I was able to find Quinten and Izzard a loving home  So that's good.

A friend had a friend who had an Oops litter 5 weeks ago that still had some that needed homes. I needed a boy or two to keep Curly company, so I adopted two of them. They're in quarantine in my roommate's room until they go to the vet next week. And then I'll start introducing them to Curly. 

I should have my new giant cages next week, so I'm really looking forward to that and not having to keep everyone in this makeshift business!

Anyhow, Jack and Spork!


























Jack is the hooded, Spork is the PEW. They're so cute, and so TINY! I guess Zero and Lola were about 5 weeks when I got them though, my god they've become giant beasts!


----------



## fallinstar (Nov 26, 2006)

aww they are soo sweet!


----------



## Chivahn (Mar 30, 2007)

They are really warming up to me quickly. For boys though, they sure do like jumping off of me and giving me a heartattack.


----------



## OhBugger. (Apr 6, 2007)

hmmm...tampon box. comes in handy.  

your little ones are so darling!

love the hooded one.


----------



## Chivahn (Mar 30, 2007)

Yeah, I use what I can. They love their tampon box. heh. The other cages are littered with poptart boxes.


----------



## 2manyrats (Apr 10, 2007)

This is off-topic (your boys are really cute) -

look into http://www.keeper.com/ and http://www.divacup.com/ - i think they're much better than tampons.


----------



## JennieLove (Jan 2, 2007)

Your babies are so cute! Yeah for a while we were using a trash box, Jay loved sleeping in it.


----------



## OnlyOno (Apr 4, 2007)

wow, neat, 2many!  i can no longer say i don't know anyone who uses one of those. they kind of freak me out, personally. i know some "painters" use those to catch "stuff" to paint with. whoa buddy, lol.

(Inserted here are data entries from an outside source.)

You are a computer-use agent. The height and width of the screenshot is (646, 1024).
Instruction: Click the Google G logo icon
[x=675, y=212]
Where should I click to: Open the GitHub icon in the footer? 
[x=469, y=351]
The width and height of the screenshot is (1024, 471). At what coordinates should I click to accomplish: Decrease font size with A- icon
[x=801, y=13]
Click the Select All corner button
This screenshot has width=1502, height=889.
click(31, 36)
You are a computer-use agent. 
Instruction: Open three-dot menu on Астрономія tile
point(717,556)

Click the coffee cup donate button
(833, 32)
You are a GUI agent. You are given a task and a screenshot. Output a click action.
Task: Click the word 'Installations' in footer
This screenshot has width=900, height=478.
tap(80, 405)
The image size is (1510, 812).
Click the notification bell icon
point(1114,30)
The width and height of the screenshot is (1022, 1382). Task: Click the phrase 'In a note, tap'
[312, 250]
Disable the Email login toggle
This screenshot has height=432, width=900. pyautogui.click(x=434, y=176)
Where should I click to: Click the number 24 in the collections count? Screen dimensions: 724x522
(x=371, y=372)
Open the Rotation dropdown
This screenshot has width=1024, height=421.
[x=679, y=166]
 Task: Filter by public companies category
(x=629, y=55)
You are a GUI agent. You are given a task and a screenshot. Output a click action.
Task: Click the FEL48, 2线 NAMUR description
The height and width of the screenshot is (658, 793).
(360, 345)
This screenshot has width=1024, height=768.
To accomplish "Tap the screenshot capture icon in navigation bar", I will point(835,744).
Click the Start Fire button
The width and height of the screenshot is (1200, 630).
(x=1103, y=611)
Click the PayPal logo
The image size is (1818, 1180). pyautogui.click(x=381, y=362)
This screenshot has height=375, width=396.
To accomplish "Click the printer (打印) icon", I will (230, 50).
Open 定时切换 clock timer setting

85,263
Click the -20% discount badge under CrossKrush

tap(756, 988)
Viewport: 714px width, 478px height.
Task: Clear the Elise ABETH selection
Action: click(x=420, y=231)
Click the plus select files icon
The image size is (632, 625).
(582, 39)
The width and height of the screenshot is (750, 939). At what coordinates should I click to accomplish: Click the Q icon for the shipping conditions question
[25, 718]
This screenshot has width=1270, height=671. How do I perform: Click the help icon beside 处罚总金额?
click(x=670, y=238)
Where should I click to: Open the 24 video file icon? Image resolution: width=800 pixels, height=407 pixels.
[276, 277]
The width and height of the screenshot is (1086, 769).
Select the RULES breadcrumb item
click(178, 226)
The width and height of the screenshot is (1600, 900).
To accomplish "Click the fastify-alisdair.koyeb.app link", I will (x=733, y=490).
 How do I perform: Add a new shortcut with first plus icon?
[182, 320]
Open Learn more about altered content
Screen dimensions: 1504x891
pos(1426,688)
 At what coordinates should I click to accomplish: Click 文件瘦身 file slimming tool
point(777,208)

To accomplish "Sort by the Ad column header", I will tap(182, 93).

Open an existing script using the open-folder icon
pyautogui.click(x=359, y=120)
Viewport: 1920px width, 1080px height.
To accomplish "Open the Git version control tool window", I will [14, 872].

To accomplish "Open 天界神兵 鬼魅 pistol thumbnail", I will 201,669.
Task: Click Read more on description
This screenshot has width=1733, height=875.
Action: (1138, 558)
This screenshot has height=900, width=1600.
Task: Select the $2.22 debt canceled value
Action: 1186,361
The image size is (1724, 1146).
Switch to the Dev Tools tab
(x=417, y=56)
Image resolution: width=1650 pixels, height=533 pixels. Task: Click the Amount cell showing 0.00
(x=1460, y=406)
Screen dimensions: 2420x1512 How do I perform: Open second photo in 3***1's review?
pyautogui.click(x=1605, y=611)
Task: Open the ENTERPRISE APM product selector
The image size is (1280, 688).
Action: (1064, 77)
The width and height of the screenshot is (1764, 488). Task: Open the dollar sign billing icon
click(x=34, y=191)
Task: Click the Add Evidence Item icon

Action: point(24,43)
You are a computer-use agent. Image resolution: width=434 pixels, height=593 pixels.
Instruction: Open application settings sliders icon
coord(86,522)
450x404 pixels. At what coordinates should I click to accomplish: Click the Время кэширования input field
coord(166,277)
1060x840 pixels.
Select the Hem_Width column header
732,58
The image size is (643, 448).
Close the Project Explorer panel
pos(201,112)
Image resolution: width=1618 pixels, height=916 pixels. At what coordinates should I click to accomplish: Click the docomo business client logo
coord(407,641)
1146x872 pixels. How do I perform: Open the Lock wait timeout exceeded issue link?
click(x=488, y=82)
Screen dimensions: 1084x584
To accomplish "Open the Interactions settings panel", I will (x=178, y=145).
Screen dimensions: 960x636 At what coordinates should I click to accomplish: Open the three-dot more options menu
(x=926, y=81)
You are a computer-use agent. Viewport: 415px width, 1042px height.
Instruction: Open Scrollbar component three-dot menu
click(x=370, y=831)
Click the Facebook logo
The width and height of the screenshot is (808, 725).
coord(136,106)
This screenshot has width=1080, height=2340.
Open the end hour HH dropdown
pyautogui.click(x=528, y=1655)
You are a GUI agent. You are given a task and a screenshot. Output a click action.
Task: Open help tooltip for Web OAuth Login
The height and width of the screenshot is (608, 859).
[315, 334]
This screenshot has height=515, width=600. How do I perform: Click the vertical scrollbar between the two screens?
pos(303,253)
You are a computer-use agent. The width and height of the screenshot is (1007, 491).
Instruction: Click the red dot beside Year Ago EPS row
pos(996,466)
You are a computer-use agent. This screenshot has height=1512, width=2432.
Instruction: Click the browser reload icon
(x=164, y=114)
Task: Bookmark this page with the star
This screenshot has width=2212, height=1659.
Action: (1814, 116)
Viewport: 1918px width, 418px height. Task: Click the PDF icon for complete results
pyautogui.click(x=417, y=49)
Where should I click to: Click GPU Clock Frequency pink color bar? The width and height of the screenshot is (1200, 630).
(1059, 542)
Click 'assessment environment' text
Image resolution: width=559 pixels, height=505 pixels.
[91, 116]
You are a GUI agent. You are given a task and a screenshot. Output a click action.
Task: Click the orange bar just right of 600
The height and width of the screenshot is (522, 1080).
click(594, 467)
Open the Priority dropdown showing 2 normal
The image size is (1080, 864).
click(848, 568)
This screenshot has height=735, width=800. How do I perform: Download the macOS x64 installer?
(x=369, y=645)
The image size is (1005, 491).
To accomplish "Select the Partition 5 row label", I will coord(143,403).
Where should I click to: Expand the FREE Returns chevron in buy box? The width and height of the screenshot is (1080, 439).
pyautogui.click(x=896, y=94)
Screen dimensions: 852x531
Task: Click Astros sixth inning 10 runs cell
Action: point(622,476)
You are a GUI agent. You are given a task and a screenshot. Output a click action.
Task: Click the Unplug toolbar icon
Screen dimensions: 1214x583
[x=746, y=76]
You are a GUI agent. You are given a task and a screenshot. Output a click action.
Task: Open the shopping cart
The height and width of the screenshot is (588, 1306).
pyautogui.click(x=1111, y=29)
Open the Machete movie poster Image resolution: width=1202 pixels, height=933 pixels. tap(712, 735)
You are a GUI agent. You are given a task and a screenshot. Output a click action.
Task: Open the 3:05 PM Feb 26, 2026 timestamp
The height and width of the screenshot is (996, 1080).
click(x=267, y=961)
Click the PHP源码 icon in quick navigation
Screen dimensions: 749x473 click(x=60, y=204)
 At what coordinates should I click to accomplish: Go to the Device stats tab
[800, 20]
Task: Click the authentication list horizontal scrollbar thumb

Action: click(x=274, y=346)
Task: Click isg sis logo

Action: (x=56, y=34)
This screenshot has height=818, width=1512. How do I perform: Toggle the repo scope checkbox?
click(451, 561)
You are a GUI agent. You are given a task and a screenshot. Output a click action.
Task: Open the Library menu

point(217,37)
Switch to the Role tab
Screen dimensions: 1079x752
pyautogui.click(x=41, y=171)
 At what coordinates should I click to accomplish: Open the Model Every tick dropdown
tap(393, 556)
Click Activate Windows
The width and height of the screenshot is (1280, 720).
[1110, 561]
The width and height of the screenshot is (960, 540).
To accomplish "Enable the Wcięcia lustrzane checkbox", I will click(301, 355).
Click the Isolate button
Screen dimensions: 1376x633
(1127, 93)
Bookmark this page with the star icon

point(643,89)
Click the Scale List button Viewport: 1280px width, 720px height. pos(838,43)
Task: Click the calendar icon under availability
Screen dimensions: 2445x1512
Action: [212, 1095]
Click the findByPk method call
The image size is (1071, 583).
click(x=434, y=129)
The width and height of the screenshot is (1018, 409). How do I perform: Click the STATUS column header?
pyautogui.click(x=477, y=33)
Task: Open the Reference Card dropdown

ANYway, seeing as that's totally random, i LOVE jack's tail! it's so cute with those random blotches on it, lol. is the PEW a dumbo as well, or is that just the angle? <3 dumbos.


----------



## Chivahn (Mar 30, 2007)

Yep, Spork is a dumbo. And I love his spots too. When the girl first put him on me, I squealed and went "OMGLOOKATYOURLITTLEBUTTSPOTS!"


----------